▶ _What is needed_: For each line in the data below that has the word "Chrome", copy that line.

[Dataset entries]

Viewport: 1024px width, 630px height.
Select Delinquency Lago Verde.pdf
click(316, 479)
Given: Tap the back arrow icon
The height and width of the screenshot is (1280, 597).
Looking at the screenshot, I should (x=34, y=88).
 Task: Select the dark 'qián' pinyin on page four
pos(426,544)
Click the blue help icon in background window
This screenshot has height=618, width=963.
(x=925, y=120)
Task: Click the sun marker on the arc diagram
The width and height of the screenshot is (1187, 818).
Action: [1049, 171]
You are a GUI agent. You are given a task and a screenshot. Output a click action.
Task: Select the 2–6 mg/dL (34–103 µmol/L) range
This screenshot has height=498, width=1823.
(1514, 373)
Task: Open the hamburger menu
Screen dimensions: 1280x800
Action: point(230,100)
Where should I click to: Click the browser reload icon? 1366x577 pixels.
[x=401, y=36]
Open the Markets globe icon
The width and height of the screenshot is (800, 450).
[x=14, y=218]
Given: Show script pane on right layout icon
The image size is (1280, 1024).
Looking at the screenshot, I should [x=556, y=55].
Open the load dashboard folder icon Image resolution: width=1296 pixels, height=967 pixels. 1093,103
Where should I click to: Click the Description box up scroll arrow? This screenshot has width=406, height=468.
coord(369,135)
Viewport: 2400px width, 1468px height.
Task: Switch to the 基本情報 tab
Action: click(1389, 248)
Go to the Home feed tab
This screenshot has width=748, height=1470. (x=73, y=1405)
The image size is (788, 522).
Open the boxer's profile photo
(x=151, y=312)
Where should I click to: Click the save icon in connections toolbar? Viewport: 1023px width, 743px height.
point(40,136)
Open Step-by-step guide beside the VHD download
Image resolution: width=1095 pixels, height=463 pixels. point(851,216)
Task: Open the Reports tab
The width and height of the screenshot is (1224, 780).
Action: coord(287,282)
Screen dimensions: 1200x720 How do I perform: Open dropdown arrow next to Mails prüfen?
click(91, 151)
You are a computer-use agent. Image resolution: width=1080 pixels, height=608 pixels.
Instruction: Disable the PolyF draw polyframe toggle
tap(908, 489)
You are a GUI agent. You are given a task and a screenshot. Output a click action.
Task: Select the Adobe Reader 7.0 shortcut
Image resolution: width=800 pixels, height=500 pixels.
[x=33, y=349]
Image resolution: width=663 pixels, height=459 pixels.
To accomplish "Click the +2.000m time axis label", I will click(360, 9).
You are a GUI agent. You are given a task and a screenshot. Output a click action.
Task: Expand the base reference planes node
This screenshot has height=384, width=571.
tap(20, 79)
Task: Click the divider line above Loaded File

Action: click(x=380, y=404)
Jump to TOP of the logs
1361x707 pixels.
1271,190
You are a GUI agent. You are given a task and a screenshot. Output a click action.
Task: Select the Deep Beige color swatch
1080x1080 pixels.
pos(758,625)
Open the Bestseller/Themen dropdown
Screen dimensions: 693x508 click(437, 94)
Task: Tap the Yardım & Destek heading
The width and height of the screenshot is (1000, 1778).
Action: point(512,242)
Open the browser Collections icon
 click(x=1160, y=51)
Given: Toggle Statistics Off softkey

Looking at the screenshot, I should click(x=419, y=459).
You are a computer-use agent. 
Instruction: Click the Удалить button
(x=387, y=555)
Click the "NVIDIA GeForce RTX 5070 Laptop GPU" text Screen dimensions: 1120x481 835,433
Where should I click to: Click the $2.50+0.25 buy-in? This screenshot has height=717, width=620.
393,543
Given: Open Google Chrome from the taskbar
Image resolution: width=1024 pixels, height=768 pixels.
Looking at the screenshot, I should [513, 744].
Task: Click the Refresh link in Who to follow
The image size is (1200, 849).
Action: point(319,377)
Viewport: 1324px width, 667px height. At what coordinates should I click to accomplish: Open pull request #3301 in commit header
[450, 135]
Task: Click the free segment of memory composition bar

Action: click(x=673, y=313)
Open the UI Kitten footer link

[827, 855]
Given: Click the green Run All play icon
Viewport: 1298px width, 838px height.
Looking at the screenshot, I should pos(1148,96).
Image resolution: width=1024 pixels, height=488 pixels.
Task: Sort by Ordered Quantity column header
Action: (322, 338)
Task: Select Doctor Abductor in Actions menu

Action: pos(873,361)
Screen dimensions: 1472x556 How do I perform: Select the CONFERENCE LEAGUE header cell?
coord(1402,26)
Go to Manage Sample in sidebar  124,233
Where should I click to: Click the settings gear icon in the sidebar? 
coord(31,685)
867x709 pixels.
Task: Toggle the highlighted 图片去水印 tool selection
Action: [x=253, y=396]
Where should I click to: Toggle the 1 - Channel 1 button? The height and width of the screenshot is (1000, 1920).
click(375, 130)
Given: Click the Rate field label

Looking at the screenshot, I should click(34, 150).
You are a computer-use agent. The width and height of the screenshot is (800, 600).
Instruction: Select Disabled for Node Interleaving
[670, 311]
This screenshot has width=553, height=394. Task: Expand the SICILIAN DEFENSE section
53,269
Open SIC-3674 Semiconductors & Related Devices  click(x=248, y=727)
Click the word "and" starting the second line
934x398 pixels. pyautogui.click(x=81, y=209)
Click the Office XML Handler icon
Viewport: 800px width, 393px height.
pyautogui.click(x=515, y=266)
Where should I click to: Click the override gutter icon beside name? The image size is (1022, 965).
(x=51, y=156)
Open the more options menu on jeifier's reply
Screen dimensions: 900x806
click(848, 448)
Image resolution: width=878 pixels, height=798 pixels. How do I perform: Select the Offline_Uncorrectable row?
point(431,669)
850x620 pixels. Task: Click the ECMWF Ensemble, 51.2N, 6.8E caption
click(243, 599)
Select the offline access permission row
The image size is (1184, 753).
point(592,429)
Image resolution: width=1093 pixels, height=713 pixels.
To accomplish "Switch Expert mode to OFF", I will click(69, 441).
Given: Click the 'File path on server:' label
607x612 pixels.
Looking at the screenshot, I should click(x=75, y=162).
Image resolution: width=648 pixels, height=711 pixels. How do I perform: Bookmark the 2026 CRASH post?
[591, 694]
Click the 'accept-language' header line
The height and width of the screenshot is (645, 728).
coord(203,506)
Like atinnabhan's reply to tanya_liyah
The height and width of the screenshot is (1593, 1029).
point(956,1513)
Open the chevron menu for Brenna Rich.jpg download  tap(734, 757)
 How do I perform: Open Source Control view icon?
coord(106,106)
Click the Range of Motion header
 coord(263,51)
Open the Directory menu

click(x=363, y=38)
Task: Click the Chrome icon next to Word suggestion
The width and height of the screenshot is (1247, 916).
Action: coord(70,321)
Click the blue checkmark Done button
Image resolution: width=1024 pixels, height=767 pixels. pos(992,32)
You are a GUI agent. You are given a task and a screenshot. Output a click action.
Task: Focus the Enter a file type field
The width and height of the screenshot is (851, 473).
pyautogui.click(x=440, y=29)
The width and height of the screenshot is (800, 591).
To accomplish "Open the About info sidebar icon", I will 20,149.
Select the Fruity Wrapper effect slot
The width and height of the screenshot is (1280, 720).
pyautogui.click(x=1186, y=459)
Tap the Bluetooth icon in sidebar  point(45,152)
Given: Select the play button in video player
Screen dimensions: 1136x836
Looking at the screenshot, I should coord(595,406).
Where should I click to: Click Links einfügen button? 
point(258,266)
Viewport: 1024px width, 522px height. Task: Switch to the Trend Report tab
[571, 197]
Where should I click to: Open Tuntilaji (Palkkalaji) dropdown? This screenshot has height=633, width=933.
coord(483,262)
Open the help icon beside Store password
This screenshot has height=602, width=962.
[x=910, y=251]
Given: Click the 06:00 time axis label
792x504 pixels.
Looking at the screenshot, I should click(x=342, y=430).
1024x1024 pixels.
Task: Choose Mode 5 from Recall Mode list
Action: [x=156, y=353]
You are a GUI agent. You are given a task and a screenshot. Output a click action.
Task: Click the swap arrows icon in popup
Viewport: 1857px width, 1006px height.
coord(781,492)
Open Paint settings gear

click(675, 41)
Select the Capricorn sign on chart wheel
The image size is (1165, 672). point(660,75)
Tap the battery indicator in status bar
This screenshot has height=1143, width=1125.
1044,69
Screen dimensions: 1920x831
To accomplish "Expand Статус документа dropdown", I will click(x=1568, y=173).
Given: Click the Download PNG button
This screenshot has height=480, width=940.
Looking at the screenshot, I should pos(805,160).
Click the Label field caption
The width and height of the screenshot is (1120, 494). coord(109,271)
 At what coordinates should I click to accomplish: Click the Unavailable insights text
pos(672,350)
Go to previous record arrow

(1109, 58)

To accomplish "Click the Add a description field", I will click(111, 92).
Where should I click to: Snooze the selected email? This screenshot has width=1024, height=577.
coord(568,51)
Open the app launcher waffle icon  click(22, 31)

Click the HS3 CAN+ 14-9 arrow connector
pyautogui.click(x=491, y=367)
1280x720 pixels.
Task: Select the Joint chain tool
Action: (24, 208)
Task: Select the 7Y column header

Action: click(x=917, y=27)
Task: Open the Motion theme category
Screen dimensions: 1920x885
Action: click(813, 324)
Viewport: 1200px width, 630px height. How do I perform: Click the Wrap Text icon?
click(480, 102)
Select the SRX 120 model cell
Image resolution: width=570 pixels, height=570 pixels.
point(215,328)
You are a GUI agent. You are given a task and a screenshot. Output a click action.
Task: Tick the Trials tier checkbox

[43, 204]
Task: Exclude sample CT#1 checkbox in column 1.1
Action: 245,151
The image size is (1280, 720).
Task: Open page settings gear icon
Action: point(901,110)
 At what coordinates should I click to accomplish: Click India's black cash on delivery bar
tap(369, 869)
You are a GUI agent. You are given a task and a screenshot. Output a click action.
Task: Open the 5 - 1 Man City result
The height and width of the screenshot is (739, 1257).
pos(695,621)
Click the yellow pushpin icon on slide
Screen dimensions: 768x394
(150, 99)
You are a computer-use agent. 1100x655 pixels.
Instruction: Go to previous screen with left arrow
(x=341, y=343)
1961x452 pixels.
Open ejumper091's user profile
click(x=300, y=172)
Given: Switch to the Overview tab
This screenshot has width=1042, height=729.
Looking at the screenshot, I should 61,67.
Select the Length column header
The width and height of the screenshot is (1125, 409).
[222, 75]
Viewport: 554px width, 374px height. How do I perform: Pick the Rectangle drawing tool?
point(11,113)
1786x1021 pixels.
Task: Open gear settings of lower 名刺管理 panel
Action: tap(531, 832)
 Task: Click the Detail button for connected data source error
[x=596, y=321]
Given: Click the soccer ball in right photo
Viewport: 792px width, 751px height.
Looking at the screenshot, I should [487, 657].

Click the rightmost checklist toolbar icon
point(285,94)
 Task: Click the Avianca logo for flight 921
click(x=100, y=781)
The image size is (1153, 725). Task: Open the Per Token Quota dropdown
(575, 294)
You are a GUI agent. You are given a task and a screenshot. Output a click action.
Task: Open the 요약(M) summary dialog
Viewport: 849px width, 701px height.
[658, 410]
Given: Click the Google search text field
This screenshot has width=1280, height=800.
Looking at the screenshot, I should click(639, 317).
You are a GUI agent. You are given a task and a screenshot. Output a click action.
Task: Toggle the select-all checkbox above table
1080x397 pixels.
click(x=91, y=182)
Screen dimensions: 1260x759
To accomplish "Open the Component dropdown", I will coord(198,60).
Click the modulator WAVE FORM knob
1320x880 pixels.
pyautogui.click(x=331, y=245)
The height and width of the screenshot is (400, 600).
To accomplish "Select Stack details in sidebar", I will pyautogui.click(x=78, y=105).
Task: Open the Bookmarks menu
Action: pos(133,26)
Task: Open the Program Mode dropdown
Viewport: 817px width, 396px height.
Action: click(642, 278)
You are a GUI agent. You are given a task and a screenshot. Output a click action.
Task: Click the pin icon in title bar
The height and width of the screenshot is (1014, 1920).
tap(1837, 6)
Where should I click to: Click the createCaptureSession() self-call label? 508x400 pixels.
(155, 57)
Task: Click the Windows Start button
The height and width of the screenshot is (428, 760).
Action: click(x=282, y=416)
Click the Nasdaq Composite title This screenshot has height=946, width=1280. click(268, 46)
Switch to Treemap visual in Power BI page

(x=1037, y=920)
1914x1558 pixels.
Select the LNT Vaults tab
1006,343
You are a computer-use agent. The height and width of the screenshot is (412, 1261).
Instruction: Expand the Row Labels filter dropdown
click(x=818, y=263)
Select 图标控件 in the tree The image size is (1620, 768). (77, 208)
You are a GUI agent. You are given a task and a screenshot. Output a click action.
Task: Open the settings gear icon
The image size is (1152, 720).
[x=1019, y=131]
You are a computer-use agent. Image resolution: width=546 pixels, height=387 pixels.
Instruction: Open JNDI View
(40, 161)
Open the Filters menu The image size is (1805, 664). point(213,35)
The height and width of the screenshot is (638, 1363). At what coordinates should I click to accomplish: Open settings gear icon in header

▶ _Response_:
Given: Open Google Chrome from the taskbar
Task: Click the Chrome icon next to Word suggestion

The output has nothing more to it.